Scan the records and identify every line in which the string "computer" occurs, then return those lines.

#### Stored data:
== Segment start ==

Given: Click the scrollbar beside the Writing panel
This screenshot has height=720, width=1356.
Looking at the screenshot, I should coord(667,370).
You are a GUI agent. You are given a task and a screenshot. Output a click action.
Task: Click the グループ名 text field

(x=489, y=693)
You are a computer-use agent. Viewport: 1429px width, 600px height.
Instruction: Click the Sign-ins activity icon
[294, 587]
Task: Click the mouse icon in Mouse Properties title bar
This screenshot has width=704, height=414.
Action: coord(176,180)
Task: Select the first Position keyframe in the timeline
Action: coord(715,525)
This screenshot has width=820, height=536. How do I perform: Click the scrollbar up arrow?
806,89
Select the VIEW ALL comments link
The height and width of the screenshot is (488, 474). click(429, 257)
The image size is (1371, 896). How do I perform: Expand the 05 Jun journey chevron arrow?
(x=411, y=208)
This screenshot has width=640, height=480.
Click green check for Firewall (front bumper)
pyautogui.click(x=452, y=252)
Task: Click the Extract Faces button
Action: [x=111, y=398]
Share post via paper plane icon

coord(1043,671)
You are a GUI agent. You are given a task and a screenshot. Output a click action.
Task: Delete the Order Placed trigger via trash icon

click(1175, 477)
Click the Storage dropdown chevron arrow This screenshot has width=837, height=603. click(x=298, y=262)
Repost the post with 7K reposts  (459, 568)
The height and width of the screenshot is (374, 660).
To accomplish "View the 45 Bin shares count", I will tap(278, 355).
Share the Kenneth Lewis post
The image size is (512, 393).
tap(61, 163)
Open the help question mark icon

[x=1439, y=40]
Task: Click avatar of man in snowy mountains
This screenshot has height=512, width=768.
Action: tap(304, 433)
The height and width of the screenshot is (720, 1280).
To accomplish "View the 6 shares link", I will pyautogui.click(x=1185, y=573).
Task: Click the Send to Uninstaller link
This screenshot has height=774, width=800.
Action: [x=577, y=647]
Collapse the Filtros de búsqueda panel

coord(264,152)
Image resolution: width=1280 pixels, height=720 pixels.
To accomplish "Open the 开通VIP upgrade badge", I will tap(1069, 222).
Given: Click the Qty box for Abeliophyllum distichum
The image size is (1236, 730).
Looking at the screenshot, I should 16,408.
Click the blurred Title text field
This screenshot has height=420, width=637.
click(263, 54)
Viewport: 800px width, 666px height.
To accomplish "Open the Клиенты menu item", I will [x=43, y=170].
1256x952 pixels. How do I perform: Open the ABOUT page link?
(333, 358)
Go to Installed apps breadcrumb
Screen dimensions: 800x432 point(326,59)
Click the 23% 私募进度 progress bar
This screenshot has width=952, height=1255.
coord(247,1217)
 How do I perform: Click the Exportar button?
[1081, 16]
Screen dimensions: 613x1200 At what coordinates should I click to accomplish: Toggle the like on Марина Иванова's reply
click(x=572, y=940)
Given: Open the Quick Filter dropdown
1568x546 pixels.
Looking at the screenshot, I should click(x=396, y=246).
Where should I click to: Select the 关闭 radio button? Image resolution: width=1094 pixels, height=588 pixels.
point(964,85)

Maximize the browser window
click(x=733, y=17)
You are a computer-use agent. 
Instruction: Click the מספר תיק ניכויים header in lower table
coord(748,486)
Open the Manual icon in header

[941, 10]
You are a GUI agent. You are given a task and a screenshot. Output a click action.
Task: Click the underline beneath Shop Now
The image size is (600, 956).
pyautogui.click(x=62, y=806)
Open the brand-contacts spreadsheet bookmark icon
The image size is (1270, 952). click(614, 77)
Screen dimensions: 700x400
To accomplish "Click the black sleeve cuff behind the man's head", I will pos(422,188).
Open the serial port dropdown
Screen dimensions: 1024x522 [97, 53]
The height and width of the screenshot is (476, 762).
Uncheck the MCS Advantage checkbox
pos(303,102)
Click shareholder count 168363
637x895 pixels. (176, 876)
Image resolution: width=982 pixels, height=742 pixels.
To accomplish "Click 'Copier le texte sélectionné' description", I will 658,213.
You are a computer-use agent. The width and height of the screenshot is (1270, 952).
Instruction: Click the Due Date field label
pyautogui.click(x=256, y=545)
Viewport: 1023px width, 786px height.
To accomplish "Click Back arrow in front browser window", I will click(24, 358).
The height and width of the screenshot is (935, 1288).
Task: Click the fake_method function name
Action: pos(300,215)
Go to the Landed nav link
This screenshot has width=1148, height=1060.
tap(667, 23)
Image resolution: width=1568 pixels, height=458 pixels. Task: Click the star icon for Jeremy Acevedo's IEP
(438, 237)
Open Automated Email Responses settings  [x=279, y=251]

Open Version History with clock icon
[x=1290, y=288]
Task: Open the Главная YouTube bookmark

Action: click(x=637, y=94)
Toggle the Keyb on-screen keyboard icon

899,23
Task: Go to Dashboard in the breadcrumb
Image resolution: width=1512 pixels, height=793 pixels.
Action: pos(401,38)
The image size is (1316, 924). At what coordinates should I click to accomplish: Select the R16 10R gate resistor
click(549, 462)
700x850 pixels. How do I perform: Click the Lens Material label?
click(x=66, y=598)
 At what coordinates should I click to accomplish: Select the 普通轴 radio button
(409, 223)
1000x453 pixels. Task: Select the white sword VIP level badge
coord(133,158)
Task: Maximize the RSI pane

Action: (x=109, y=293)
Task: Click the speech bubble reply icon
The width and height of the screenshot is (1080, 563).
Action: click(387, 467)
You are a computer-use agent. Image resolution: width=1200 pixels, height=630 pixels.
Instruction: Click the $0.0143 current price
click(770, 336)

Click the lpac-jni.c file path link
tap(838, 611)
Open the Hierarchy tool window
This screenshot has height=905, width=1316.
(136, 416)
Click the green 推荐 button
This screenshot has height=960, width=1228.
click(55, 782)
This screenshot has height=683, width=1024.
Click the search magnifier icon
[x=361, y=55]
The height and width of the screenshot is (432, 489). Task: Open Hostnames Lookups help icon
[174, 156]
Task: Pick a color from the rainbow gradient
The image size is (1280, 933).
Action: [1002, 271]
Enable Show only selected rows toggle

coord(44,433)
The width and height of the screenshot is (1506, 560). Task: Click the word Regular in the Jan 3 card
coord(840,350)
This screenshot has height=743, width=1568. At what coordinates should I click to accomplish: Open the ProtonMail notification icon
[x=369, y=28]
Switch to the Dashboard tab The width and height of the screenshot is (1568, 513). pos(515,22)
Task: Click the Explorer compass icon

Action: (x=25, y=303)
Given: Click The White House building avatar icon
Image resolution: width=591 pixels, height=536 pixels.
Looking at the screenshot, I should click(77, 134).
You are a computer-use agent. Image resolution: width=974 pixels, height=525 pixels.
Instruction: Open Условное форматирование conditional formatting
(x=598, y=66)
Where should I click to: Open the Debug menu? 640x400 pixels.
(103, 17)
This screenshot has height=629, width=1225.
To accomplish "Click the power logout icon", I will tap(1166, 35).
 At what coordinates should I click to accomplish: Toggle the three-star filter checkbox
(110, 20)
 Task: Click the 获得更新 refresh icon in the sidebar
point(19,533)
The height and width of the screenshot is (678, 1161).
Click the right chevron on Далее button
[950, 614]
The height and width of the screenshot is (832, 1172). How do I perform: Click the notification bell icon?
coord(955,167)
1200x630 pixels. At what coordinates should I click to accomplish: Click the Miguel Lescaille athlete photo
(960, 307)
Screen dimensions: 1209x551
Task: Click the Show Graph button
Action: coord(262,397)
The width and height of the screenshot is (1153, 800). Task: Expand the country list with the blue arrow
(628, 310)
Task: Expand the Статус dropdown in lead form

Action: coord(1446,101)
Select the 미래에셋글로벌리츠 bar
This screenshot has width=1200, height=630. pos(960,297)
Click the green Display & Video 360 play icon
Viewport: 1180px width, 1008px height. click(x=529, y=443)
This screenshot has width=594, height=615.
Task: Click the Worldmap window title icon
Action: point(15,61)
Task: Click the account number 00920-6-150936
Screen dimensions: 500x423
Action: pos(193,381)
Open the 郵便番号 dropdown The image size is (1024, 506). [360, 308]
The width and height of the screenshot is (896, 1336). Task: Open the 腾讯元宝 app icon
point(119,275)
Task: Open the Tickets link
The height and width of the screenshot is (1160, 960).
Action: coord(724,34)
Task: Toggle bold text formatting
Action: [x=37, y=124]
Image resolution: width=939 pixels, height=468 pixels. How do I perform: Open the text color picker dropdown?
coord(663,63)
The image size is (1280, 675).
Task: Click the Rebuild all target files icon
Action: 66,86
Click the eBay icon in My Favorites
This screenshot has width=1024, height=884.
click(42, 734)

== Segment end ==

#### SOLUTION:
You are a computer-use agent. Viewport: 1429px width, 600px height.
You are a computer-use agent. 
You are a computer-use agent. The width and height of the screenshot is (1270, 952).
You are a computer-use agent. Image resolution: width=1200 pixels, height=630 pixels.
You are a computer-use agent. Image resolution: width=974 pixels, height=525 pixels.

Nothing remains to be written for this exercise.